You won’t look at your neighbourhood cafe or its workers in quite the same way after watching “Performance Review,” Rosamund Small’s intimate, insightful solo show about surviving a series of bad jobs and living to tell the tales.
“Bad jobs” might feel like an exaggeration. On the surface, most of the gigs Small recounts are fine, and some, like working at a prestigious Toronto theatre company or on an American TV show, even seem glamorous. But they’re full of unequal power dynamics and some quiet examples of abuse that will jolt your nervous system as much as a triple espresso.
By the way, before the show begins you can order that espresso, and other drinks and treats, at the play’s site-specific venue, Morning Parade Coffee Bar, located across from Trinity Bellwoods Park.
The cosy setting — with a capacity of just over 30 — is appropriate, because Small’s first story chronicles her time working at a Second Cup cafe. Taking the proverbial “year off to find herself,” Small’s wide-eyed, unnamed 18-year-old protagonist enjoys connecting with the store’s regulars — including a mysterious male customer who only wants her to serve him and leaves bigger and bigger tips after each visit.
What begins as a potentially lucrative way to delay attending university soon becomes intertwined with microaggressions from her co-workers and boss. And since Small’s character already exudes a lack of self-confidence, the whimsical, capricious nature of her wealthy patron indirectly makes her question her worth — all of which becomes more complicated when the store closes.
Over the next hour, still wearing her cafe worker apron — as if to reinforce her permanent server status — Small takes us through moments from five more jobs over a dozen or so years, each sequence separated by a blackout and humming from Heidi Chan’s sound design to help us process what came before.
One of these jobs involves being a playwright-in-training for a gregarious, charismatic artistic director of a theatre company who is expert at networking but kind of handsy (he’ll soon be accused of sexual harassment). Another involves starting up a progressive, non-hierarchical theatre company that, when the lights go down, proves to be hierarchical in another way.
It’s not just men who are at fault in these stories. A female TV showrunner in an early sequence pits employee against employee. And in a particularly devastating scene, a woman who obviously knows a theatre director is a serial abuser talks around the issue with Small’s character.
Because of the play’s structure, we don’t get to spend very much time with the play’s secondary characters before we move onto others, but the author, guided by Mitchell Cushman, Outside the March founding artistic director, paints them with such exquisite detail that they pop.
Small, who won a Dora Award for the immersive and interactive play “Vitals,” also includes motifs that lend the play momentum and a sense of unity. In times of extreme duress, her protagonist breaks down and contemplates self-harm: she thinks about shattering a glass and eating the shards, for instance, or what it would be like to swallow a marble whole.
Some additional details about her life, however, or the recurring presence of a best friend or family member, might add more texture to this character’s world.

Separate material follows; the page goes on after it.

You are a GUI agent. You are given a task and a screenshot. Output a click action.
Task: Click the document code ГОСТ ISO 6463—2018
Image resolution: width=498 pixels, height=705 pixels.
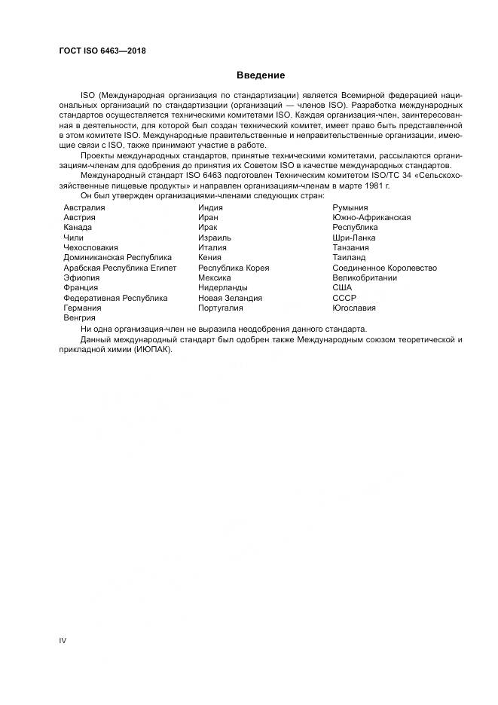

And while the writing is skilful, a more experienced actor (this is Small’s debut performance) could add needed nuance.
Still, as with many Outside the March productions, much of the play’s power comes from its setting (Anahita Dehbonehie is production designer). Thanks to unobtrusive lights and props placed throughout the space — which is still being used as a cafe during the day — certain moments hum with theatricality.
During one scene, two overhead lights capture Small, her vulnerable body on the cafe’s counter, as she struggles against an intruder. In a contrasting comic moment, Small’s character rushes to a train and she flicks a switch on an espresso maker to mimic the sound of an old-fashioned engine.
“Performance Review,” which sold out its run but added more performances, is the first show in Outside the March’s 15th-anniversary season.
The company has adopted a “pop-up” model of community partnership that, thanks to portable tech elements, will use the city as its stage.
Can’t wait to see what they brew next.